Río Hondo y sus lugares tienen una historia fascinante

Río Hondo y sus lugares tienen una historia fascinante

Conocer las raíces siempre es importante, por eso en esta oportunidad te contamos un poco acerca de la interesante historia de Río Hondo y de algunos de sus lugares. Muchos han sido los cambios desde sus inicios hasta la fecha, pero la esencia es la misma: sus aguas termales encantan a propios y extraños, tal como en otros tiempos.

El nombre original de esta bonita ciudad era Miraflores, y su importancia radica en el balneario termal junto al río Dulce. Sobre este mismo río se halla el Dique Frontal, el cual embalsa un lago artificial apto para la náutica y la pesca deportiva.

Según cuentan los historiadores, el dique fue inaugurado en 1967, con el fin de atenuar las crecidas, mejorar el riego y generar energía. Un dato curioso es que las aguas del río Dulce, eran conocidas desde la época precolombina con el nombre de Aguas del Sol.

La historia de Río Hondo es tan rica e importante que su prestigio data desde hace varios siglos. Se dice que los príncipes del Alto Perú – los incas-, llegaban a las «aguas milagrosas» para disfrutar de un microclima único; al tiempo de poder darle energía termomineral a sus vidas.

Respecto al nombre del grandioso arroyo, existen registros que aseguran que antes de la llegada de los españoles habitaban la zona aborígenes sedentarios, conocidos como los tonocotes. Estos se ubicaron a orillas del Soconcho, río de aguas mansas, que en quechua se llamó Misky Mayu; y los españoles tradujeron como Río Dulce.

Otros datos interesantes

  • Los incas decían que sus manantiales traían el fuego de la tierra y daban milagrosamente la salud al enfermo. Su fama se extendió con los relatos hasta el imperio del Hijo del Sol, en las alturas del Tahuantisuyo.
  • A comienzos del siglo XX, Termas era un pueblo de 300 habitantes. Comenzaban a surgir los primeros hoteles para el turismo, que encontraron algunos precursores a fines del XIX; ya que el primer alojamiento se construyó en 1884.
  • Fue reubicada a 21 kilómetros de su sitio primitivo en el año 1966, para construir el Dique Frontal.  Su emplazamiento original se encuentra cubierto por las aguas del lago.
  • El 6 de septiembre de 1954 fue declarada ciudad; mientras que el Municipio obtuvo su autonomía en 1958.
  • Hoy día es el mayor centro turístico de la provincia y uno de los más importantes de la región.

Cuestión de fe

Aquí recae, de acuerdo con las creencias de cada quien, el origen del nombre de la ciudad.

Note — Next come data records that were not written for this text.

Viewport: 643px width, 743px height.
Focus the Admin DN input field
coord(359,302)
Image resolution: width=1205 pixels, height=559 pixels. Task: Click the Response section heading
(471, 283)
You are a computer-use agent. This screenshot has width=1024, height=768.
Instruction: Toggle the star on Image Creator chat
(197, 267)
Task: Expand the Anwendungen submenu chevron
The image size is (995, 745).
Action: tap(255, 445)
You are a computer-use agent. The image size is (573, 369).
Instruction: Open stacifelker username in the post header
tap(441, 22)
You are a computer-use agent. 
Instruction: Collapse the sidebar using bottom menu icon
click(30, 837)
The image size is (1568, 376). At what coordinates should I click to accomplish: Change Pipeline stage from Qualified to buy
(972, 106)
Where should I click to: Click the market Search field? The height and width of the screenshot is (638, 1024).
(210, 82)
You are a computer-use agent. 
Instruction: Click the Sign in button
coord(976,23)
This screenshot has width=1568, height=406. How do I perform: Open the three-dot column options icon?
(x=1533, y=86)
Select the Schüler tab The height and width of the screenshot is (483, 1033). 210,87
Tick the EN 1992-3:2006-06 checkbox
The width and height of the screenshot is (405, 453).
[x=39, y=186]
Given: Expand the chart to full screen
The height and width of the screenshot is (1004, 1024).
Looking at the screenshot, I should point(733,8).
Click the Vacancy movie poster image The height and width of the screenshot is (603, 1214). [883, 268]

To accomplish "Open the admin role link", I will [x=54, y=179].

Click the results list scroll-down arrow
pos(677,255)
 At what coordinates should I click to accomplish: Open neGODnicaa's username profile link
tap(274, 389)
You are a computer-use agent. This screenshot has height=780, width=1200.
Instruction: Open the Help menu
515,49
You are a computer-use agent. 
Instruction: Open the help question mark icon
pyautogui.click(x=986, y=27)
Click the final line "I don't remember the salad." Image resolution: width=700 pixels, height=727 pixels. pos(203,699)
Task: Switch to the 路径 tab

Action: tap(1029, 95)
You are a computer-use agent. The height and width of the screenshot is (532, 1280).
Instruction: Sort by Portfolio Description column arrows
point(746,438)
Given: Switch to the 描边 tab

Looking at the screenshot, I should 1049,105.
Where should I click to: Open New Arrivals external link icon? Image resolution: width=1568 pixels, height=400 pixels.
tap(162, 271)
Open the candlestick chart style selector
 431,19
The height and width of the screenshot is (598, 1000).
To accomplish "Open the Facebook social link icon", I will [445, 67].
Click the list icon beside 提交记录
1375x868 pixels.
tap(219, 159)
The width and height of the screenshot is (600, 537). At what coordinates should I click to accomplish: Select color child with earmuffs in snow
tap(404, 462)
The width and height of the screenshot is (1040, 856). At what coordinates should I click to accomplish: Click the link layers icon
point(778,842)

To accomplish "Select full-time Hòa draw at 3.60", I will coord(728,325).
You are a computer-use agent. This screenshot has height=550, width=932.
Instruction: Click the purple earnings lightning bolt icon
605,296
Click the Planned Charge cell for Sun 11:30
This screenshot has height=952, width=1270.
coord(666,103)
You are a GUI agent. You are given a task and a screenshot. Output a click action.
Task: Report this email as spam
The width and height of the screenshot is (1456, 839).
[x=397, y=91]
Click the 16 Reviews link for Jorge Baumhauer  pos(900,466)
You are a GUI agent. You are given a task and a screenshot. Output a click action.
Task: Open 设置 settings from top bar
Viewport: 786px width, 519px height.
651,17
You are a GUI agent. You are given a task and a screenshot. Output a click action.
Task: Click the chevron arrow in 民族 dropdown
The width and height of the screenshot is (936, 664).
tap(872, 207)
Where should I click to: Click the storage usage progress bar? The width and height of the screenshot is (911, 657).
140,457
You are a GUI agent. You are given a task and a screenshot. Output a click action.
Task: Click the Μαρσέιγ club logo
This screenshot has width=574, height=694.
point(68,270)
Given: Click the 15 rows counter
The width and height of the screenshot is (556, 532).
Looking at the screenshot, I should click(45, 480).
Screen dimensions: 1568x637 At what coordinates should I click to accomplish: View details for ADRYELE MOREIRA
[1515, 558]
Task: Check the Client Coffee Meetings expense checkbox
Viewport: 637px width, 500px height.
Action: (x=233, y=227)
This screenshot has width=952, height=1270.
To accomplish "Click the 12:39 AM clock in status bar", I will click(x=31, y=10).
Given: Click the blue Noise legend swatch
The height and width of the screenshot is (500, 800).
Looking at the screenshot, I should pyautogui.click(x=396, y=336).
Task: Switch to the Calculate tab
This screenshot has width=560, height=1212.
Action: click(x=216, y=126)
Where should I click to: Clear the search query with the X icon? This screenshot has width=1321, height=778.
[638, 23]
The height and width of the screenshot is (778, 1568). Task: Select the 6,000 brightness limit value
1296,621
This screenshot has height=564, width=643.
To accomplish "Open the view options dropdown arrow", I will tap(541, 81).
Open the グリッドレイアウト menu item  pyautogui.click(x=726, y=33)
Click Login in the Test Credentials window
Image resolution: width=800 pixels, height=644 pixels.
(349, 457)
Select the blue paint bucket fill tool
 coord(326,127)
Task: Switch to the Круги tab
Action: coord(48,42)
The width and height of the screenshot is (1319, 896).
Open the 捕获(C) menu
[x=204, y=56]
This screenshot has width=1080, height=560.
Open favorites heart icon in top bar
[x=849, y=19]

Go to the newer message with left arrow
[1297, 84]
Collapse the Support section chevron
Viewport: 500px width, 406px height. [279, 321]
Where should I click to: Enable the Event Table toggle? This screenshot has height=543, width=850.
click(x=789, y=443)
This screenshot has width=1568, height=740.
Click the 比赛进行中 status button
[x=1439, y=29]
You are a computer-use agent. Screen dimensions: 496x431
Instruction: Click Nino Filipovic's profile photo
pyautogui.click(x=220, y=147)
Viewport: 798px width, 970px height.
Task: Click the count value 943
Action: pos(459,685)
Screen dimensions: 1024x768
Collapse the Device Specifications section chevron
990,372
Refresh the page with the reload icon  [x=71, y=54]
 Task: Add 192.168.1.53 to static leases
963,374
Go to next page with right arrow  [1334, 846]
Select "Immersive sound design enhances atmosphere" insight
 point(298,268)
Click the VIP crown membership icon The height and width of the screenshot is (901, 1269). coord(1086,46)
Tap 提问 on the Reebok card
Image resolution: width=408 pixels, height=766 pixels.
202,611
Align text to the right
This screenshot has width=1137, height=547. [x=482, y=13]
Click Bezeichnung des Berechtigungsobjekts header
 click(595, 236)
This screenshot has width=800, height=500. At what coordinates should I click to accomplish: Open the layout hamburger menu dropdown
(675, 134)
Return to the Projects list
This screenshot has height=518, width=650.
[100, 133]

La historia que cobra mayor fuerza tiene que ver con el paso de San Francisco Solano por la antigua villa rumbo al Tucumán.

Habitantes del lugar aseguran, a través de las generaciones, que pasaba con frecuencia para proveerse de madera de nogal; y así poder construir el templo que hoy se levanta en la ciudad capital.

“Al regresar, se encontró en las cercanías de Villa Río Hondo con el gran río crecido (río Dulce). Era humanamente imposible vadearlo, pero el santo, se cuenta, desató su cordón, lo arrojó al río y dijo: «Río Hondo, no impedirás nuestro paso». Entonces las aguas se abrieron. Fue el primero en tocar la otra orilla y dejó sus huellas y la de su mula en una piedra que aún se conserva y venera en la nueva Capilla Villa Río Hondo”; cuentan los lugareños.

A partir de este hecho milagroso, el Santo de la Cruz y el Violín es venerado en la región y el nombre original de Miraflores se transformó a Río Hondo.